Theatre review: 4000 Days

Peter Quilter's 4000 Days opens with Michael (Alistair McGowan) in a coma, following a blood clot on the brain. He spends three weeks unconscious, but when he wakes up he's lost more time than that: The action takes place in the present day but he thinks it's 2005, having forgotten the last 11 years. The most obvious loss is his entire relationship with his boyfriend - he only met Paul (Daniel Weyman) ten years ago, so when Michael wakes up he's a stranger. Following the doctors' advice, Paul tries to help his partner slowly get to grips with the missing decade, but Michael's mother Carol (Maggie Ollerenshaw) sees this as an opportunity to wipe the slate clean and start again: She never liked Paul, whose relationship with her son was always rocky, and she intends to take full advantage of the fact that he's been erased from his memory. The two end up in a tug-of-war over Michael's affections and memories.

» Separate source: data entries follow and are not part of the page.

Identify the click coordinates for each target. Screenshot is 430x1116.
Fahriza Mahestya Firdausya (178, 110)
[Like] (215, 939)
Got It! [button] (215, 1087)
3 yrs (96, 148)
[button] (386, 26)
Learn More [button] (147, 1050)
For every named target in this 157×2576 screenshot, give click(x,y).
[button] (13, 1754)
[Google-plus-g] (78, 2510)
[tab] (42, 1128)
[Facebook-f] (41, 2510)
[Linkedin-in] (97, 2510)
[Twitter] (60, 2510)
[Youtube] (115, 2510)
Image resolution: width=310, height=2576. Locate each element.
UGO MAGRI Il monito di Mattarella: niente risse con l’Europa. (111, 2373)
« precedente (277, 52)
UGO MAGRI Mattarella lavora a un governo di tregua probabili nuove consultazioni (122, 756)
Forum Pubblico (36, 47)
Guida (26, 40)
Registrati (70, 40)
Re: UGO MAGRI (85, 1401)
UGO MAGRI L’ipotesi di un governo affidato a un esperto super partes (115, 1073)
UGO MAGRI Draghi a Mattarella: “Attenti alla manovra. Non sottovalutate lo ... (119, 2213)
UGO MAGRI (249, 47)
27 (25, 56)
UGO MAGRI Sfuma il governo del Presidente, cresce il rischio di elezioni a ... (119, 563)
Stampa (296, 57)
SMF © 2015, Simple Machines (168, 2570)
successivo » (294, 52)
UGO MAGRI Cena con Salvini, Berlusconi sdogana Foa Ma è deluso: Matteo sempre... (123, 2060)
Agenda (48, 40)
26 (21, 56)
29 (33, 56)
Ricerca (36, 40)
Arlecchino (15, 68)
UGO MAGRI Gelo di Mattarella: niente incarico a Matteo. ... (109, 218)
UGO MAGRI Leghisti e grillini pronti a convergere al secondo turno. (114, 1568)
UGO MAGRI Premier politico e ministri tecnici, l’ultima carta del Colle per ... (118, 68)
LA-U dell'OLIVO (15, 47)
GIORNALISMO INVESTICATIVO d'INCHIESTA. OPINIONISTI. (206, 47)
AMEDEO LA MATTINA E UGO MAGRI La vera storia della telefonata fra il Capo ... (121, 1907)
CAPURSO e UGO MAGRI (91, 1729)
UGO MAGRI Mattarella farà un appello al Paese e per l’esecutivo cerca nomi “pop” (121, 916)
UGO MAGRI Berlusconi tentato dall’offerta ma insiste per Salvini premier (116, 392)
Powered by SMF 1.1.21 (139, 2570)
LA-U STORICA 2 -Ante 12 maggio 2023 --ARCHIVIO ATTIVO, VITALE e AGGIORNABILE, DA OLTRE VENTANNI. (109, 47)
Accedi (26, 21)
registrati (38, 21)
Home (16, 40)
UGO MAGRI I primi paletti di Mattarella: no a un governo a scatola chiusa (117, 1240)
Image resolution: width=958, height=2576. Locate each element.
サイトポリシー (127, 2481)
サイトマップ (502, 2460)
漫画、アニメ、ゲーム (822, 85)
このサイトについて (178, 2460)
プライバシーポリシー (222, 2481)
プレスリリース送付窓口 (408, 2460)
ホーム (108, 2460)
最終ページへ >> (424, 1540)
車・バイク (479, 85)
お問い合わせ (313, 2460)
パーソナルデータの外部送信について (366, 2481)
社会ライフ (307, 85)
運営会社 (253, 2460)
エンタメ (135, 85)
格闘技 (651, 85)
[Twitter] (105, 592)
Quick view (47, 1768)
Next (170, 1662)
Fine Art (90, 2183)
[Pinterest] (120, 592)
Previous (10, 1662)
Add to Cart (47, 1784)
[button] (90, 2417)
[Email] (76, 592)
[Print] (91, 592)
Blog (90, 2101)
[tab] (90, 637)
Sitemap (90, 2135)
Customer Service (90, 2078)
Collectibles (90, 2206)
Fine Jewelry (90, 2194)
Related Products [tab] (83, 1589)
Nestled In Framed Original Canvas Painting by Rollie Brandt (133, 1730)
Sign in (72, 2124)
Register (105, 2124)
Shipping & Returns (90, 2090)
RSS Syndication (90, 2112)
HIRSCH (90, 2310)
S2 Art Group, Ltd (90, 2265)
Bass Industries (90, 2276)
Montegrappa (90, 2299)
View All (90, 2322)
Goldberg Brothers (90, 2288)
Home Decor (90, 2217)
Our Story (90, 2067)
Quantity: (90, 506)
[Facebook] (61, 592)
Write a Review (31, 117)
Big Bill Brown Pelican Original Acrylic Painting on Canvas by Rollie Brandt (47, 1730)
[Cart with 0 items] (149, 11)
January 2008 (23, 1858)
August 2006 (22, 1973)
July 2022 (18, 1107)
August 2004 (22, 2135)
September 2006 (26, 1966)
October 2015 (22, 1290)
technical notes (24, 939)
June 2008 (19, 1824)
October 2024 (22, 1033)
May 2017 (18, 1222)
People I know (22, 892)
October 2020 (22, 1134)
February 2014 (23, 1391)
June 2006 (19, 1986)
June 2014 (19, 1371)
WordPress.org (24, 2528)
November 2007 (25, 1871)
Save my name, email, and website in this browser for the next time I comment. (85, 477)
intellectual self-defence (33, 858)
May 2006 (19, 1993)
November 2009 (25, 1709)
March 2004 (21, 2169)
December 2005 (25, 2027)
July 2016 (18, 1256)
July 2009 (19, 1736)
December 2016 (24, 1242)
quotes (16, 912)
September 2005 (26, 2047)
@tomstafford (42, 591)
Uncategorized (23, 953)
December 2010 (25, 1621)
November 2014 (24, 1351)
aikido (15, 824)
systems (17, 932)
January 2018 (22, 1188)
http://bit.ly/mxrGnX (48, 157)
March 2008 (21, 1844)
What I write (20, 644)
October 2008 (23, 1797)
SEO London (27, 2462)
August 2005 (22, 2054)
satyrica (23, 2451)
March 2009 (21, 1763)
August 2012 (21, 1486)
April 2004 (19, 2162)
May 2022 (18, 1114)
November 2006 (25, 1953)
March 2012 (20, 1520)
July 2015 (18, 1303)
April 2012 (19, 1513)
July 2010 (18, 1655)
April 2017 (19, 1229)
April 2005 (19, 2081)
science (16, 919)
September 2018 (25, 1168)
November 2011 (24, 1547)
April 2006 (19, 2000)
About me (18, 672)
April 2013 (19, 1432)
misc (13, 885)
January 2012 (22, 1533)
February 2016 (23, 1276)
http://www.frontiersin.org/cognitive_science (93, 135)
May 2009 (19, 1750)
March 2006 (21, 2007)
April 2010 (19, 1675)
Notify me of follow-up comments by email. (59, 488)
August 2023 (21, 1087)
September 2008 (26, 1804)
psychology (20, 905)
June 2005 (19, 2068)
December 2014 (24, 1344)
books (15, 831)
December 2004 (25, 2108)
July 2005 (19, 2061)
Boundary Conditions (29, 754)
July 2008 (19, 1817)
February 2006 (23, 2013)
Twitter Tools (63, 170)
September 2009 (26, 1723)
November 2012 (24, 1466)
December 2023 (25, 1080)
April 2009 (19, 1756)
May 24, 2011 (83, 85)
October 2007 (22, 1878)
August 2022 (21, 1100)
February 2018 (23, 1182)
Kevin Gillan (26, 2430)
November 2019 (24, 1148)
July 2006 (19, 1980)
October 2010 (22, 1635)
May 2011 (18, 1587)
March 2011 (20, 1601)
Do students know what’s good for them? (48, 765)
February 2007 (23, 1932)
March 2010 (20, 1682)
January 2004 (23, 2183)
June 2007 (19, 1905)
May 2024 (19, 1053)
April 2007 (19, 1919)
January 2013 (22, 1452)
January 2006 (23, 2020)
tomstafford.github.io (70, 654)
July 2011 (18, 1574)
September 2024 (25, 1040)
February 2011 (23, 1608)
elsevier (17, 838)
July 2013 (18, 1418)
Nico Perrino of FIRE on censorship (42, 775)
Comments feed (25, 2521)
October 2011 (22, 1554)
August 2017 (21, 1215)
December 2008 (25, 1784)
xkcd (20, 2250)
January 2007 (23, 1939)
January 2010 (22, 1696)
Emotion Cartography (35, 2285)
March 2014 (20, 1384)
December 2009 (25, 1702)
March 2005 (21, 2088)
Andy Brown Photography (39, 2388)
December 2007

It's an interesting premise although in the first half especially Quilter fails to completely capitalise on it, largely because it's hard to really get invested in the characters.


I found myself on Paul's side not because he was sympathetic or necessarily in the right, but because Carol is painted in pretty black-and-white terms as a selfish, shrill, possessive harridan. It undermines the fact that a lot of her issues with the relationship are well-founded, and it does indeed seem that Paul can be a stifling influence on Michael. Meanwhile McGowan's portrayal of Michael as a gently catty queen doesn't show us a great deal of what Paul fell for in the first place, and we have to take the other two's word that he's worth fighting for.


The opening act is a fairly one-note soap opera in its continuing face-off between partner and mother, and I was left hoping for a significant tonal shift after the interval. We do in fact get this, with the play actually going for a slightly mellower note as Michael's recovery speeds up, and the increasingly likeable Paul facing up to the ways he imposed his personality on Michael in the past. So after a dull first act 4000 Days proves not to be a total loss, Matt Aston's production making its message about holding onto the good memories rather than the bad ones seem sweet rather than twee.


But there's still a lot that's unsatisfying about the play, not least of all its implausible treatment of Michael's illness - his reaction to losing a decade of his life is pretty flippant and, once he starts to recover, it all seems to come very easily. The attempt to bring in the wider world, with Michael catching up on the news he's missed, also never really comes off. (Tellingly, nothing in the fictional dilemma seemed to engage the audience as much as the Alan Rickman tribute on the silent TV during the interval's catch-up on all the missing news.) But Weyman gives a quietly confident performance that helps the play come off better overall than it otherwise might have.

4000 Days by Peter Quilter is booking until the 13th of February at Park Theatre 200.

Running time: 2 hours including interval.